The second reality that Larkin faced on his return was that the
acting leadership of the ITGWU opposed his involvement in the
union, particularly in a leadership capacity. In 1924, Larkin
was expelled from the ITGWU and the Labor Party after he accused
the leadership of not working hard enough for worker’s rights.
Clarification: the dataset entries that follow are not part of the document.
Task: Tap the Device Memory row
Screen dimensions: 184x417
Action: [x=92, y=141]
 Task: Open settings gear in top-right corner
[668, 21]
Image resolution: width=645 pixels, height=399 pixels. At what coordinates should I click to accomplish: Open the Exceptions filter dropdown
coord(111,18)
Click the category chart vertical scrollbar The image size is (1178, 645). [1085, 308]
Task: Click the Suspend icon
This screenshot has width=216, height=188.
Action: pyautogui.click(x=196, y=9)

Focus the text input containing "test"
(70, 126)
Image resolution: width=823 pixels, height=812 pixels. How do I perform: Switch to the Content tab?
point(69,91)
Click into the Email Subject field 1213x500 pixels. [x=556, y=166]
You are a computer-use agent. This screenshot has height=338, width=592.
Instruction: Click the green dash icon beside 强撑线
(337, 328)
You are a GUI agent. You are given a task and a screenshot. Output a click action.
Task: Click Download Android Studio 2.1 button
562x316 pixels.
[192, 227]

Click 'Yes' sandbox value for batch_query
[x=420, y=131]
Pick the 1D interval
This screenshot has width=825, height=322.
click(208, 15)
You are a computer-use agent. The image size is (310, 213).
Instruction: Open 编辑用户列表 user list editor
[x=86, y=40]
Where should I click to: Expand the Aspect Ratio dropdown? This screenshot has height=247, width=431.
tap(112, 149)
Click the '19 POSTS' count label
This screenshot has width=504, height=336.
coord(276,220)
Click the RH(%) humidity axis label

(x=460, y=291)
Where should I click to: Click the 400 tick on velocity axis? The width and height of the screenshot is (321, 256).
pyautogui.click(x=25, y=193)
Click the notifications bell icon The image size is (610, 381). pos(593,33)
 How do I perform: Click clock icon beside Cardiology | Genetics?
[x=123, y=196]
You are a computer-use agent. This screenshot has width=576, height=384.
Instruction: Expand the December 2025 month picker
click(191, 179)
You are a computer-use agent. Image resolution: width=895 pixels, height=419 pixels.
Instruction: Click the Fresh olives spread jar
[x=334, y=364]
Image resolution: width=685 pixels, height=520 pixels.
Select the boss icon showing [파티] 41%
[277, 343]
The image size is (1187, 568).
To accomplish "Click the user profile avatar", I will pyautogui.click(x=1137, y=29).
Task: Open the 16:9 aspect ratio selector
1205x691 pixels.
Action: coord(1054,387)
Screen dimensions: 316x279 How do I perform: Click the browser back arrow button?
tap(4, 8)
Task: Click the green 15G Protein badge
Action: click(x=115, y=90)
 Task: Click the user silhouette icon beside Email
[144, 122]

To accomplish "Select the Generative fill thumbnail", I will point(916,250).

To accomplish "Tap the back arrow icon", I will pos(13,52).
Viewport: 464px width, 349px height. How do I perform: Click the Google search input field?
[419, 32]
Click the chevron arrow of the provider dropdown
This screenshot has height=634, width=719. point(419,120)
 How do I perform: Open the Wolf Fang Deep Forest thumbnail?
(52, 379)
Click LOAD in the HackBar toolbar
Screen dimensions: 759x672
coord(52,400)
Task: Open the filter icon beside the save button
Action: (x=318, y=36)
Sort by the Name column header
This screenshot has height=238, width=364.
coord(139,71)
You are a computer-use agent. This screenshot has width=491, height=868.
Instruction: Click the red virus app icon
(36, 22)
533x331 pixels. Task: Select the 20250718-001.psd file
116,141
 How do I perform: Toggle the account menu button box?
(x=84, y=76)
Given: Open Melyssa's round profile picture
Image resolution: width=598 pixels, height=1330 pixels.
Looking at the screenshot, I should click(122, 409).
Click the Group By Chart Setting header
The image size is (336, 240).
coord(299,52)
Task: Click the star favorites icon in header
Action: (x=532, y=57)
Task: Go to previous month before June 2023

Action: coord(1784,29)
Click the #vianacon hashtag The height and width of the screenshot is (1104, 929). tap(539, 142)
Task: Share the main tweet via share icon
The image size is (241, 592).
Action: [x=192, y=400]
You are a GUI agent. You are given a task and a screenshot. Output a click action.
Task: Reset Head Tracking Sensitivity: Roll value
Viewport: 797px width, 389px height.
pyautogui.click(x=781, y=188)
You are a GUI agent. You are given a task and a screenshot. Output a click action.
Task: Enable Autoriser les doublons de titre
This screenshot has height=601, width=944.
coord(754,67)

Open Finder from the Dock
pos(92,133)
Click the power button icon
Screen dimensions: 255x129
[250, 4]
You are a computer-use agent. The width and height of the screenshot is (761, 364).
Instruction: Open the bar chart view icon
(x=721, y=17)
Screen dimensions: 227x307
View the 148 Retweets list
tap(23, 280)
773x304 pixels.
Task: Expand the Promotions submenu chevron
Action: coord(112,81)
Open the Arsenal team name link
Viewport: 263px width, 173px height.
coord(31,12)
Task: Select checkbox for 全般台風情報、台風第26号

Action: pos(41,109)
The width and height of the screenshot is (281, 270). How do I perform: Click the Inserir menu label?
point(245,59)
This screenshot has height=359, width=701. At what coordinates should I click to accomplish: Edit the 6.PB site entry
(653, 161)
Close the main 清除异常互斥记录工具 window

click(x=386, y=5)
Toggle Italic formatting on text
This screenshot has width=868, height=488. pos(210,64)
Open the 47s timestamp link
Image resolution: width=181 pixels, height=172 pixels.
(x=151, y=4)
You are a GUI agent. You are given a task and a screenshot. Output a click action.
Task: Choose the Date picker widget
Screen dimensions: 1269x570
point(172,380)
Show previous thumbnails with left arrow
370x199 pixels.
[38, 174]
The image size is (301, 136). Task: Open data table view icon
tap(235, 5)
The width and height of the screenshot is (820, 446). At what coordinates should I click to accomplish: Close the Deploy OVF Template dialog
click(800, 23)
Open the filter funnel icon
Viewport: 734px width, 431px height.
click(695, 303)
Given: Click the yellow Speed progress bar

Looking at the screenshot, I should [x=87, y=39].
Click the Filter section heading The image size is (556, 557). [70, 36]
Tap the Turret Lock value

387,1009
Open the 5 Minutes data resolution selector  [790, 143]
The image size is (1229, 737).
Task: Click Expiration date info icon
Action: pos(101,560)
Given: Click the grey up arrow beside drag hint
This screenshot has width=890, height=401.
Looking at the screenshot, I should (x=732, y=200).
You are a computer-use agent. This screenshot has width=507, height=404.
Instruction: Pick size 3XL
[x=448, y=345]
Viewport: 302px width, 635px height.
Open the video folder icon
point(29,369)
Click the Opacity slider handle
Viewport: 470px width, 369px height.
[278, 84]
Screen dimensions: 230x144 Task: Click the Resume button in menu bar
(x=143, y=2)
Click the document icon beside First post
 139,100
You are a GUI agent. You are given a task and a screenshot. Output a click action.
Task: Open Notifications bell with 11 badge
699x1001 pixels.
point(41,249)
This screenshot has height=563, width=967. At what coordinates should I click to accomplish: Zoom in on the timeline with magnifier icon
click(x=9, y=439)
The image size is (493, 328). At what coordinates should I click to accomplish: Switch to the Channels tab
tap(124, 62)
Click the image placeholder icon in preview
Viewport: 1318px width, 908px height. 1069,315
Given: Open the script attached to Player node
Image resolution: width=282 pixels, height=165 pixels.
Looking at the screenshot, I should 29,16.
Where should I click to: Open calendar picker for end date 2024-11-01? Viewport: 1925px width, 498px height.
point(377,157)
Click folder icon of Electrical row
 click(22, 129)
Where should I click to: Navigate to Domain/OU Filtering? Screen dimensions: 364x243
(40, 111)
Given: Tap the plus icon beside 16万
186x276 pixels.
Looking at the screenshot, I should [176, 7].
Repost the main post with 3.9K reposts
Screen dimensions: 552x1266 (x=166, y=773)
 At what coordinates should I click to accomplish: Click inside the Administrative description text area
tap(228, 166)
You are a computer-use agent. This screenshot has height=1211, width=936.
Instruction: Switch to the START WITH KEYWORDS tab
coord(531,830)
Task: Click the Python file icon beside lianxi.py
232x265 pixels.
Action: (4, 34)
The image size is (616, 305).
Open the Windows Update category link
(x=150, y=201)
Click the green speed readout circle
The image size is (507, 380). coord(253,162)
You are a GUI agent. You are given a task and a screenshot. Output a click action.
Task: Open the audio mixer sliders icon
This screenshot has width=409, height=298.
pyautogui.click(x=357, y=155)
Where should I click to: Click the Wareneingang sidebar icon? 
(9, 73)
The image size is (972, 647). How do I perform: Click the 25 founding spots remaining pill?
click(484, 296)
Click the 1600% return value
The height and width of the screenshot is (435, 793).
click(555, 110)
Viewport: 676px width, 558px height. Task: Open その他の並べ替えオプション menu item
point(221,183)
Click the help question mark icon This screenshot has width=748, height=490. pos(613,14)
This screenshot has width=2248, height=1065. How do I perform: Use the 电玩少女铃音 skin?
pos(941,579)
In response to his expulsion he and his brother, Peter, founded the Workers Union
of Ireland. The new union quickly grew when two-thirds of the
Dublin membership of the ITGWU and of a smaller number of rural
members switched allegiance.
In 1927 Larkin was elected to the Dail (Irish parliament). Six
months later he was forces to resign because of an adverse libel
judgment that he refused to honor. He was elected
for a second time in 1937 and served until the Dail was
dissolved in 1936. He was elected for a third time in 1943 and
served until that Dail was dissolved one year later in
1944.
In 1930 Larkin was elected to the Dublin Corporation where he
devoted much of his efforts to housing for the working-class. In 1942 he
became chairman of the Corporation’s Housing Committee. He also
served on the Dublin Trades Council and on the Port and Docks
Board.
James Larkin passed away on January 30, 1947. On the day he
died Sean O’Casey wrote:
“It is hard to believe that this great man is dead, for all
thoughts and activities surged in the soul of this Labor Leader.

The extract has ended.